Exercise description: Without changing a character, output all of the records.
Supplied records Block Start
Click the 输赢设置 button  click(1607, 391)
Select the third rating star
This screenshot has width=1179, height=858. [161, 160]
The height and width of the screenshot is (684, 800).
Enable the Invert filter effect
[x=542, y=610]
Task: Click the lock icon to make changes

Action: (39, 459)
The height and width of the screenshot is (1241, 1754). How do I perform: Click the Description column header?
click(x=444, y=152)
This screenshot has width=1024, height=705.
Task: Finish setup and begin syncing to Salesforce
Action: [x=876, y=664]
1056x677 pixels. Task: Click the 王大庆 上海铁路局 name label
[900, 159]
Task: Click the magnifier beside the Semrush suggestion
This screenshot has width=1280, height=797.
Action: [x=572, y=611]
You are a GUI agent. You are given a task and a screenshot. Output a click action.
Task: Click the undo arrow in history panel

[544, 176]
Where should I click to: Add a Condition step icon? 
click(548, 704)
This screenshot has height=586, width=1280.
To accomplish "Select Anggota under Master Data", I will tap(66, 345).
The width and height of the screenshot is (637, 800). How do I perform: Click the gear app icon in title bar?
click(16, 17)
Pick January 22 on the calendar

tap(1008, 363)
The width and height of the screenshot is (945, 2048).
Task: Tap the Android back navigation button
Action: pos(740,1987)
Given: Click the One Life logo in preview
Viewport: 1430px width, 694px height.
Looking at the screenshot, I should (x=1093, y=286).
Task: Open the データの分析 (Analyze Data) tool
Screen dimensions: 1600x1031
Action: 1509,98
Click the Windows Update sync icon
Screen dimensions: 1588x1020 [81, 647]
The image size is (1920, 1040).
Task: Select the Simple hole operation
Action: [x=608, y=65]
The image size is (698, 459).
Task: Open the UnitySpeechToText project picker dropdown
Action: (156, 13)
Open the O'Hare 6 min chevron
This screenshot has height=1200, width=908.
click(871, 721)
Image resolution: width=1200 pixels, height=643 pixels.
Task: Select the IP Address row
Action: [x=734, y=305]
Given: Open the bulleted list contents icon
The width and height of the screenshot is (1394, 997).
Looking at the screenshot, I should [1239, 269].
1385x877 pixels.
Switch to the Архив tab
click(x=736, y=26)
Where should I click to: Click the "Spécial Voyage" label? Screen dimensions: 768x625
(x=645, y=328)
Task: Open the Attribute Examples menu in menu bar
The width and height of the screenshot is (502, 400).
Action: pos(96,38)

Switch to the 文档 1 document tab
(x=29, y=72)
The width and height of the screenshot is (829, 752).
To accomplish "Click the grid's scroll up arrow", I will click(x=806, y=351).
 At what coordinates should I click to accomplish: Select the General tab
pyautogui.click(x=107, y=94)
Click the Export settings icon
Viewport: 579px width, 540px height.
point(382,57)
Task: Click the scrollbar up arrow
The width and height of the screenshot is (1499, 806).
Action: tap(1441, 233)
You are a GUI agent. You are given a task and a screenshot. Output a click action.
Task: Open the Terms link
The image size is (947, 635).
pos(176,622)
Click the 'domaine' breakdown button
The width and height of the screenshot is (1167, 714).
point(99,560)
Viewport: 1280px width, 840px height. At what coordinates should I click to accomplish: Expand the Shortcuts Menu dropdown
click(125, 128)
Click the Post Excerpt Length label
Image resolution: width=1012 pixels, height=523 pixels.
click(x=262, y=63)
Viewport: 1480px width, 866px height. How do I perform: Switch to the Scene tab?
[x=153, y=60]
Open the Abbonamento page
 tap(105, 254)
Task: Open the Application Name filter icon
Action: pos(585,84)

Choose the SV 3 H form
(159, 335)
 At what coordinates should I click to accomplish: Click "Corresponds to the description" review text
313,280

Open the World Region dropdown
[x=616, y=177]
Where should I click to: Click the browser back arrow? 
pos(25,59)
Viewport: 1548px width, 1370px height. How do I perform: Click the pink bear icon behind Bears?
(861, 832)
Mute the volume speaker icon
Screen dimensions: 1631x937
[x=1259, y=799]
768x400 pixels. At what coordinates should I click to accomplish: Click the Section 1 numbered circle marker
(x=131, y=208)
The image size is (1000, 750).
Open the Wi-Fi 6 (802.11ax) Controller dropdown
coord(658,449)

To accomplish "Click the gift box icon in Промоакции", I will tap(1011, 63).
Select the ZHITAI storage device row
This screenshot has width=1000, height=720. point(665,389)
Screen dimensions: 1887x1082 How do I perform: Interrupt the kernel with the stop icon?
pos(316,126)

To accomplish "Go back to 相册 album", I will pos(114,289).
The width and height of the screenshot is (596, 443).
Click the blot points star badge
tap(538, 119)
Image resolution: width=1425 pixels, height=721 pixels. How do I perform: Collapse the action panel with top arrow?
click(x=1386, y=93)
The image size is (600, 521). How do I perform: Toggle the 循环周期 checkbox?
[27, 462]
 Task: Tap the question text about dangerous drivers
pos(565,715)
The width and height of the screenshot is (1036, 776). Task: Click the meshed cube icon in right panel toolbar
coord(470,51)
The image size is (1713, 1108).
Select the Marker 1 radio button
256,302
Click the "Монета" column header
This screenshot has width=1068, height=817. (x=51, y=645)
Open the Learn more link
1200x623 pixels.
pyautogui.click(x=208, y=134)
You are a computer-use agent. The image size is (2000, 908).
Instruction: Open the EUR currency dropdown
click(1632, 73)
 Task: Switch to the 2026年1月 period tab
Supplied records Block End
Result below:
Click the 输赢设置 button  click(1607, 391)
Select the third rating star
This screenshot has width=1179, height=858. [161, 160]
The height and width of the screenshot is (684, 800).
Enable the Invert filter effect
[x=542, y=610]
Task: Click the lock icon to make changes

Action: (39, 459)
The height and width of the screenshot is (1241, 1754). How do I perform: Click the Description column header?
click(x=444, y=152)
This screenshot has width=1024, height=705.
Task: Finish setup and begin syncing to Salesforce
Action: [x=876, y=664]
1056x677 pixels. Task: Click the 王大庆 上海铁路局 name label
[900, 159]
Task: Click the magnifier beside the Semrush suggestion
This screenshot has width=1280, height=797.
Action: [x=572, y=611]
You are a GUI agent. You are given a task and a screenshot. Output a click action.
Task: Click the undo arrow in history panel

[544, 176]
Where should I click to: Add a Condition step icon? 
click(548, 704)
This screenshot has height=586, width=1280.
To accomplish "Select Anggota under Master Data", I will tap(66, 345).
The width and height of the screenshot is (637, 800). How do I perform: Click the gear app icon in title bar?
click(16, 17)
Pick January 22 on the calendar

tap(1008, 363)
The width and height of the screenshot is (945, 2048).
Task: Tap the Android back navigation button
Action: pos(740,1987)
Given: Click the One Life logo in preview
Viewport: 1430px width, 694px height.
Looking at the screenshot, I should (x=1093, y=286).
Task: Open the データの分析 (Analyze Data) tool
Screen dimensions: 1600x1031
Action: 1509,98
Click the Windows Update sync icon
Screen dimensions: 1588x1020 [81, 647]
The image size is (1920, 1040).
Task: Select the Simple hole operation
Action: [x=608, y=65]
The image size is (698, 459).
Task: Open the UnitySpeechToText project picker dropdown
Action: (156, 13)
Open the O'Hare 6 min chevron
This screenshot has height=1200, width=908.
click(871, 721)
Image resolution: width=1200 pixels, height=643 pixels.
Task: Select the IP Address row
Action: [x=734, y=305]
Given: Open the bulleted list contents icon
The width and height of the screenshot is (1394, 997).
Looking at the screenshot, I should [1239, 269].
1385x877 pixels.
Switch to the Архив tab
click(x=736, y=26)
Where should I click to: Click the "Spécial Voyage" label? Screen dimensions: 768x625
(x=645, y=328)
Task: Open the Attribute Examples menu in menu bar
The width and height of the screenshot is (502, 400).
Action: pos(96,38)

Switch to the 文档 1 document tab
(x=29, y=72)
The width and height of the screenshot is (829, 752).
To accomplish "Click the grid's scroll up arrow", I will click(x=806, y=351).
 At what coordinates should I click to accomplish: Select the General tab
pyautogui.click(x=107, y=94)
Click the Export settings icon
Viewport: 579px width, 540px height.
point(382,57)
Task: Click the scrollbar up arrow
The width and height of the screenshot is (1499, 806).
Action: tap(1441, 233)
You are a GUI agent. You are given a task and a screenshot. Output a click action.
Task: Open the Terms link
The image size is (947, 635).
pos(176,622)
Click the 'domaine' breakdown button
The width and height of the screenshot is (1167, 714).
point(99,560)
Viewport: 1280px width, 840px height. At what coordinates should I click to accomplish: Expand the Shortcuts Menu dropdown
click(125, 128)
Click the Post Excerpt Length label
Image resolution: width=1012 pixels, height=523 pixels.
click(x=262, y=63)
Viewport: 1480px width, 866px height. How do I perform: Switch to the Scene tab?
[x=153, y=60]
Open the Abbonamento page
 tap(105, 254)
Task: Open the Application Name filter icon
Action: pos(585,84)

Choose the SV 3 H form
(159, 335)
 At what coordinates should I click to accomplish: Click "Corresponds to the description" review text
313,280

Open the World Region dropdown
[x=616, y=177]
Where should I click to: Click the browser back arrow? 
pos(25,59)
Viewport: 1548px width, 1370px height. How do I perform: Click the pink bear icon behind Bears?
(861, 832)
Mute the volume speaker icon
Screen dimensions: 1631x937
[x=1259, y=799]
768x400 pixels. At what coordinates should I click to accomplish: Click the Section 1 numbered circle marker
(x=131, y=208)
The image size is (1000, 750).
Open the Wi-Fi 6 (802.11ax) Controller dropdown
coord(658,449)

To accomplish "Click the gift box icon in Промоакции", I will tap(1011, 63).
Select the ZHITAI storage device row
This screenshot has width=1000, height=720. point(665,389)
Screen dimensions: 1887x1082 How do I perform: Interrupt the kernel with the stop icon?
pos(316,126)

To accomplish "Go back to 相册 album", I will pos(114,289).
The width and height of the screenshot is (596, 443).
Click the blot points star badge
tap(538, 119)
Image resolution: width=1425 pixels, height=721 pixels. How do I perform: Collapse the action panel with top arrow?
click(x=1386, y=93)
The image size is (600, 521). How do I perform: Toggle the 循环周期 checkbox?
[27, 462]
 Task: Tap the question text about dangerous drivers
pos(565,715)
The width and height of the screenshot is (1036, 776). Task: Click the meshed cube icon in right panel toolbar
coord(470,51)
The image size is (1713, 1108).
Select the Marker 1 radio button
256,302
Click the "Монета" column header
This screenshot has width=1068, height=817. (x=51, y=645)
Open the Learn more link
1200x623 pixels.
pyautogui.click(x=208, y=134)
You are a computer-use agent. The image size is (2000, 908).
Instruction: Open the EUR currency dropdown
click(1632, 73)
 Task: Switch to the 2026年1月 period tab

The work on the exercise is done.